State Key Laboratory of Molecular Reaction Dynamics, Dalian Institute of Chemical Physics, Chinese Academy of Sciences, 457 Zhongshan Road, Dalian 116023, China.
Nanoscale. 2012 Apr 7;4(7):2301-5. doi: 10.1039/c2nr12112c. Epub 2012 Mar 6.
In the present work, we explored the diameter selectivity of dynamic self-assembly for the single-strand DNA (ssDNA) encapsulation in double-walled nanotubes (DWNTs) via molecular dynamics simulation method. Moreover, the pulling out process was carried out by steered molecular dynamics simulations. Considering π-π stacking and solvent accessibility together, base-CNT binding should be strongest on a graphene sheet and weakest on the inner CNT surface. When pulling the ssDNA out of the single-walled carbon nanotube (SWNT), the force exhibits characteristic fluctuations around a plateau about 300 pN. Each fluctuation force pulse to pull ssDNA corresponds to the exit of one base. In addition, the solvents used for the system are also of significant interest. Water does play an important role in encapsulation process but doesn't in the pulling out process.
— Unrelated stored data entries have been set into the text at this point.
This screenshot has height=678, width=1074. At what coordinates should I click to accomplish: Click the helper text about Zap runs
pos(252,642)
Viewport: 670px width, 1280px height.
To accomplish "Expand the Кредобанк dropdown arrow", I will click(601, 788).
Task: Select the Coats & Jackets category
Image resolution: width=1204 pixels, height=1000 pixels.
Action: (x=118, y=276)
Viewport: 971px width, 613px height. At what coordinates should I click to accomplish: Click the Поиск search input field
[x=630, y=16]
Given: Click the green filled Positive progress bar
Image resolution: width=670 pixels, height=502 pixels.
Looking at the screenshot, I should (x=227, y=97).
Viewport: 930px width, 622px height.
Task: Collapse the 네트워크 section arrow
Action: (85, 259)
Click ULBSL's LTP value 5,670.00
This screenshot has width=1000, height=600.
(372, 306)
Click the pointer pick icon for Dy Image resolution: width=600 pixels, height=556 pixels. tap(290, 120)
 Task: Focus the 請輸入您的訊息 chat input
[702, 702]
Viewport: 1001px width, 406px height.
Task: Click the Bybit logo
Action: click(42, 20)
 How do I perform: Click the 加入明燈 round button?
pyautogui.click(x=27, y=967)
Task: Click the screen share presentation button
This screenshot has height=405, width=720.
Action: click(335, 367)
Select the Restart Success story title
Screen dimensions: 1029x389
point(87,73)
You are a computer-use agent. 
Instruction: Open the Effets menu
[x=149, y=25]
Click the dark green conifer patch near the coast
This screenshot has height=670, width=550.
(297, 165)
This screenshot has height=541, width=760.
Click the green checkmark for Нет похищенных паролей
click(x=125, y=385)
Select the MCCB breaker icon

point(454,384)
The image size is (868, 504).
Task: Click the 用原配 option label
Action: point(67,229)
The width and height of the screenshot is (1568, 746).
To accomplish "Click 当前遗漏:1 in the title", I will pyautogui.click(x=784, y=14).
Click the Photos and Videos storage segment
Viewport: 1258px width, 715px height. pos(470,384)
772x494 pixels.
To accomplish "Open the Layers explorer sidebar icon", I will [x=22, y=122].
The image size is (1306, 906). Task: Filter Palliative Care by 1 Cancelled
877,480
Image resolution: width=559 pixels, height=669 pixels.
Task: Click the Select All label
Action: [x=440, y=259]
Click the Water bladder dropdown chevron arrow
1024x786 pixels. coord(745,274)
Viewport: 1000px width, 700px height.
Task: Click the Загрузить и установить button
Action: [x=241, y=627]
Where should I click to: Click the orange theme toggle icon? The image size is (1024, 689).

在本工作中,我们通过分子动力学模拟方法探索了单壁碳纳米管(SWNT)中双链 DNA(dsDNA)动态自组装的直径选择性。此外,通过导向分子动力学模拟进行了抽出过程。综合考虑π-π堆积和溶剂可及性,碱基-CNT 结合应该在石墨烯片上最强,在内 CNT 表面上最弱。当将 ssDNA 从单壁碳纳米管(SWNT)中抽出时,力在约 300 pN 的平台周围表现出特征波动。每个拉动 ssDNA 的波动力脉冲对应于一个碱基的排出。此外,系统中使用的溶剂也非常重要。水在封装过程中确实起着重要作用,但在抽出过程中不起作用。